**SOURCE RECORDS**.
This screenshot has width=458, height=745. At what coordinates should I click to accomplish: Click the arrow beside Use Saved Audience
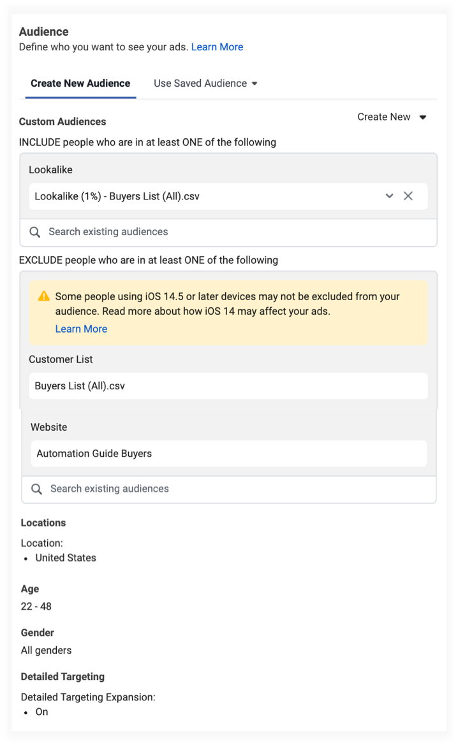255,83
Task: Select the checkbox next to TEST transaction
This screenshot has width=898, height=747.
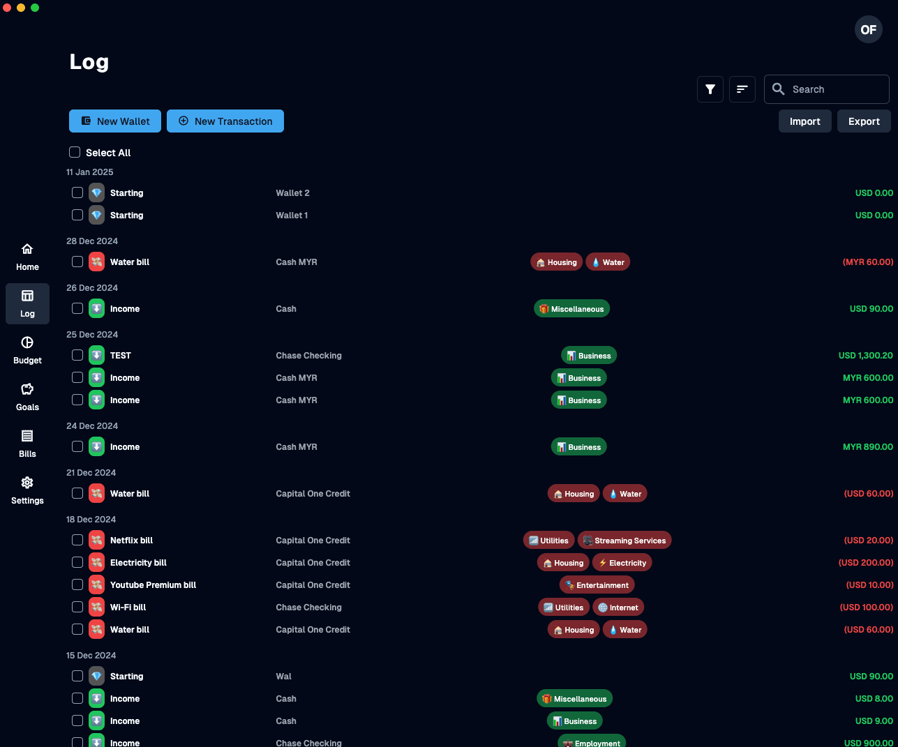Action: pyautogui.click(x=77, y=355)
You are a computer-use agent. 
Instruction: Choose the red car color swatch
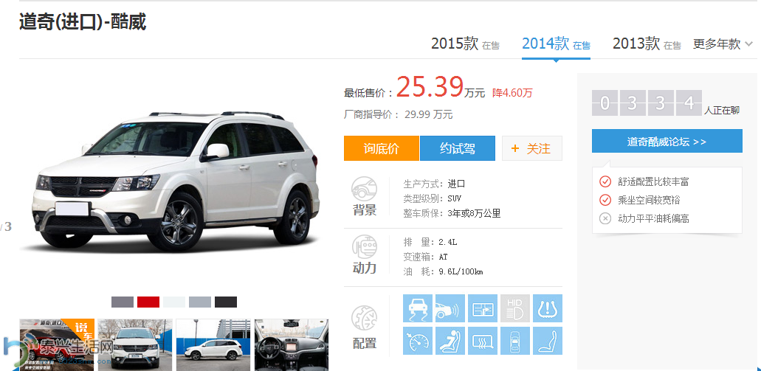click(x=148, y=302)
---
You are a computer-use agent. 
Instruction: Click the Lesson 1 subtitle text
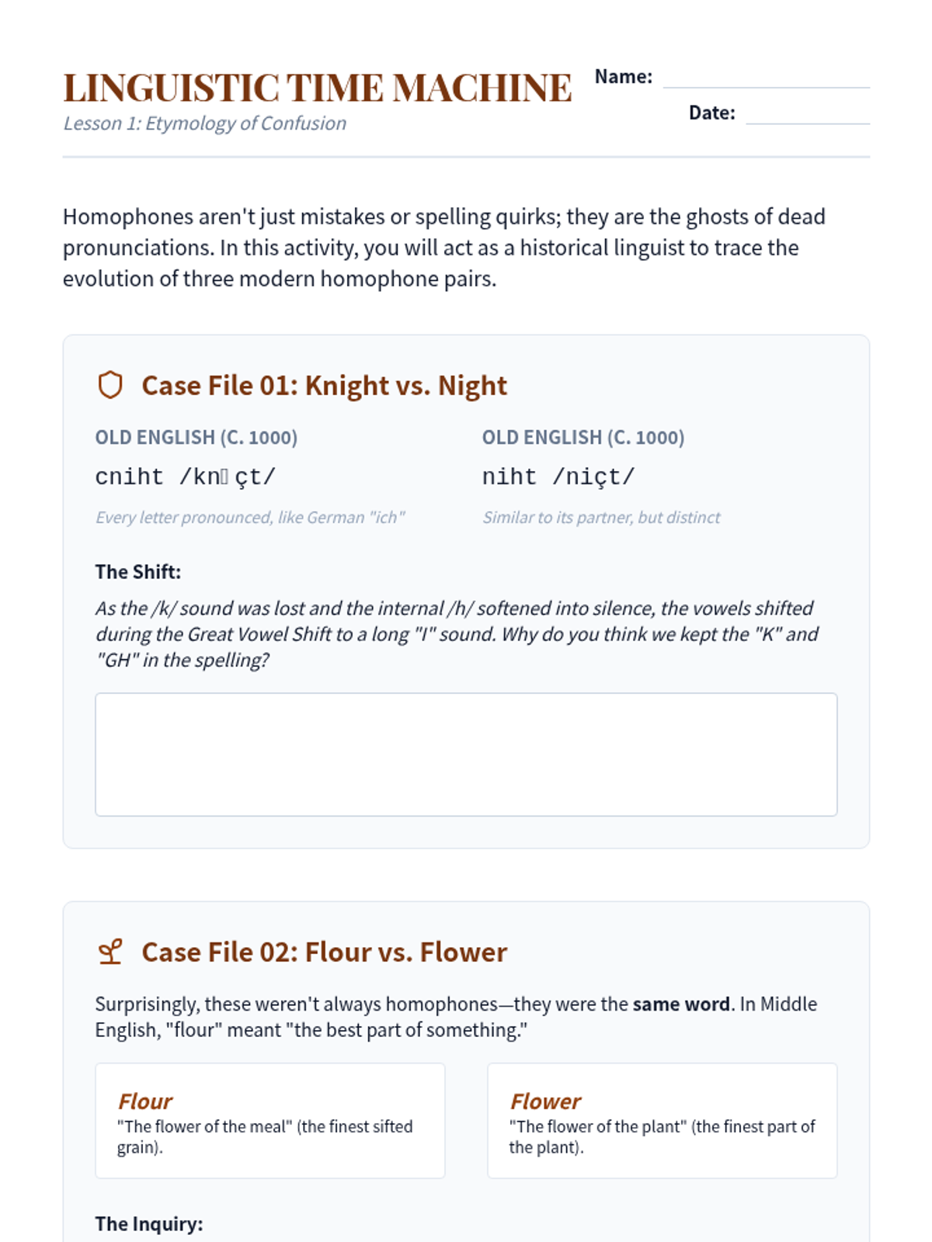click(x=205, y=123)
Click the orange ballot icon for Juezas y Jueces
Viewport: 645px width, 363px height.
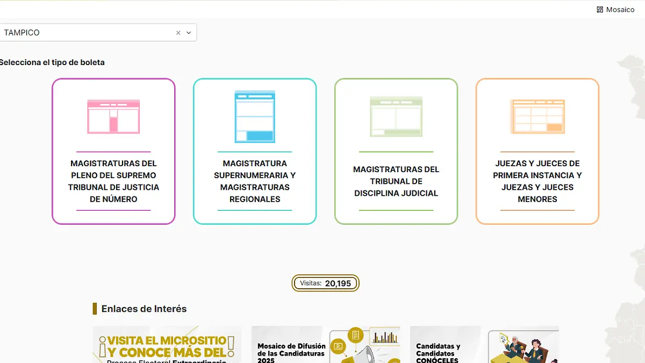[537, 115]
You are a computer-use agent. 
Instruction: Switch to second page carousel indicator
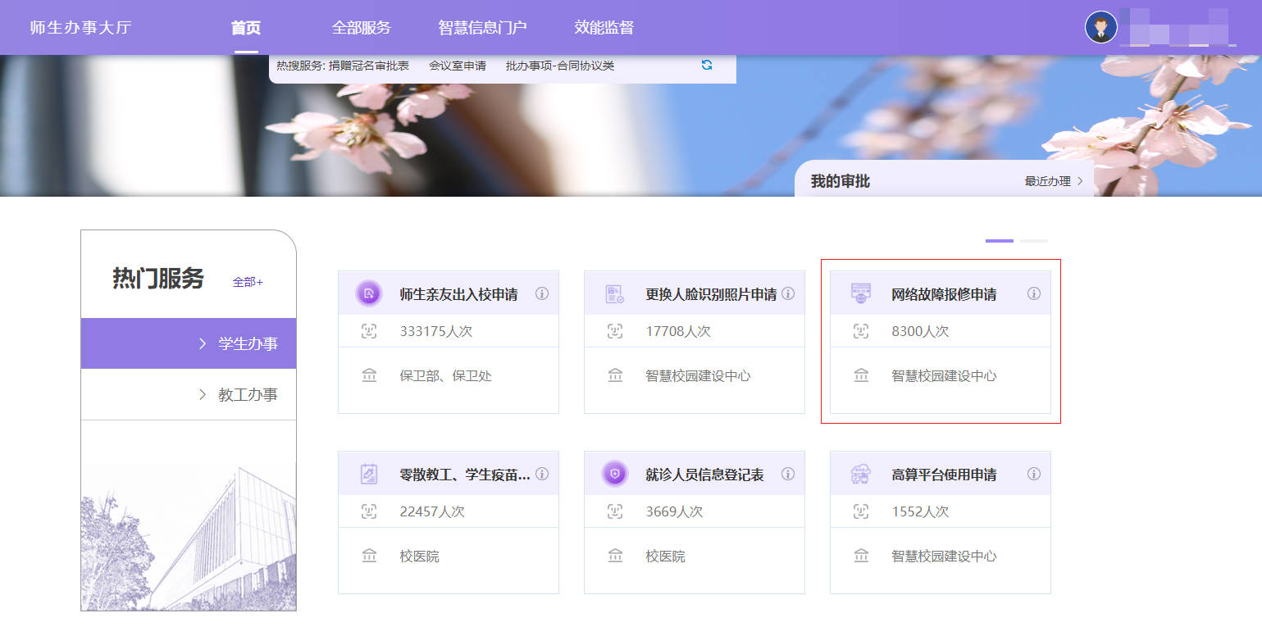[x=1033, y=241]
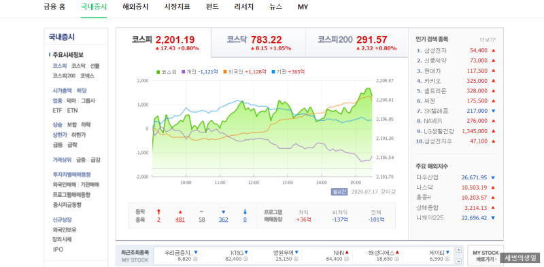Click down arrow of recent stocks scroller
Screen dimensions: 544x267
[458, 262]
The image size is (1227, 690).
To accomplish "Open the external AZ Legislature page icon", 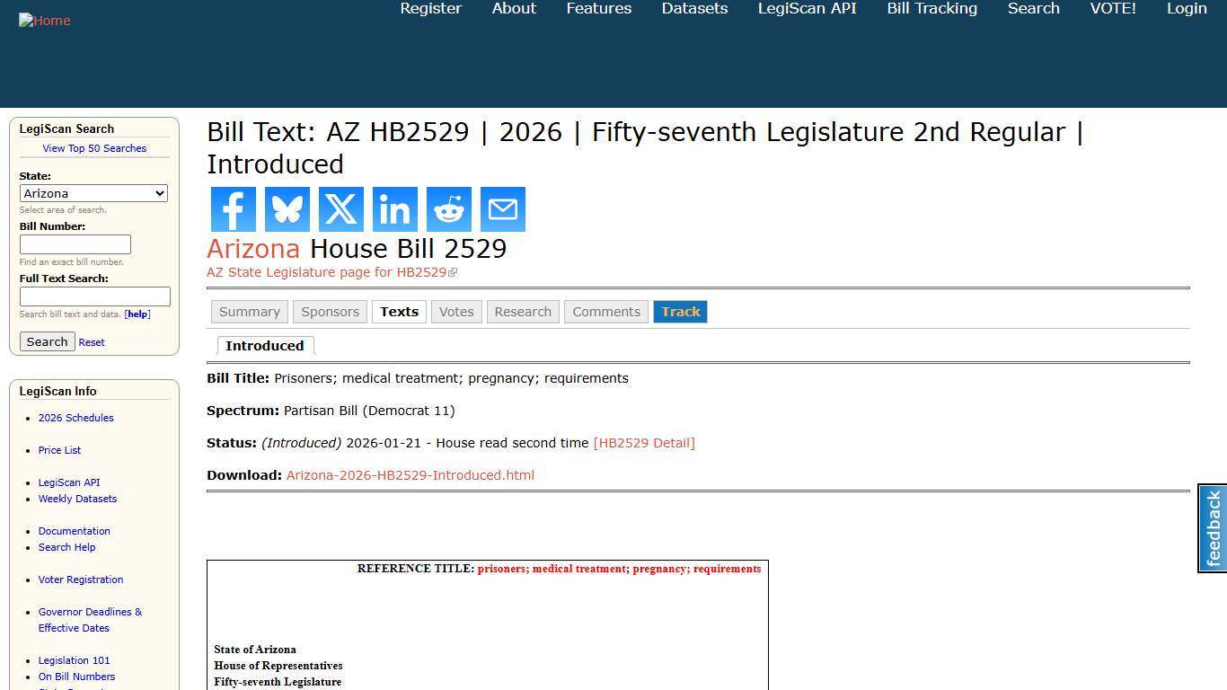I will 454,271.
* * *
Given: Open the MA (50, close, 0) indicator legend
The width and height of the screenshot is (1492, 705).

**WHAT NEEDS TO BE DONE**. Within the listing above, print exactly the stretch beginning at the line that contains "This screenshot has width=458, height=745." and finishing at the line that contains "Task: Select the", ends kept, pictures left out, and nothing more.

**PROBLEM SOLUTION**.
This screenshot has width=458, height=745. At what coordinates should I click to accomplish: Click the arrow beside Use Saved Audience
255,83
Task: Select the checkbox next to TEST transaction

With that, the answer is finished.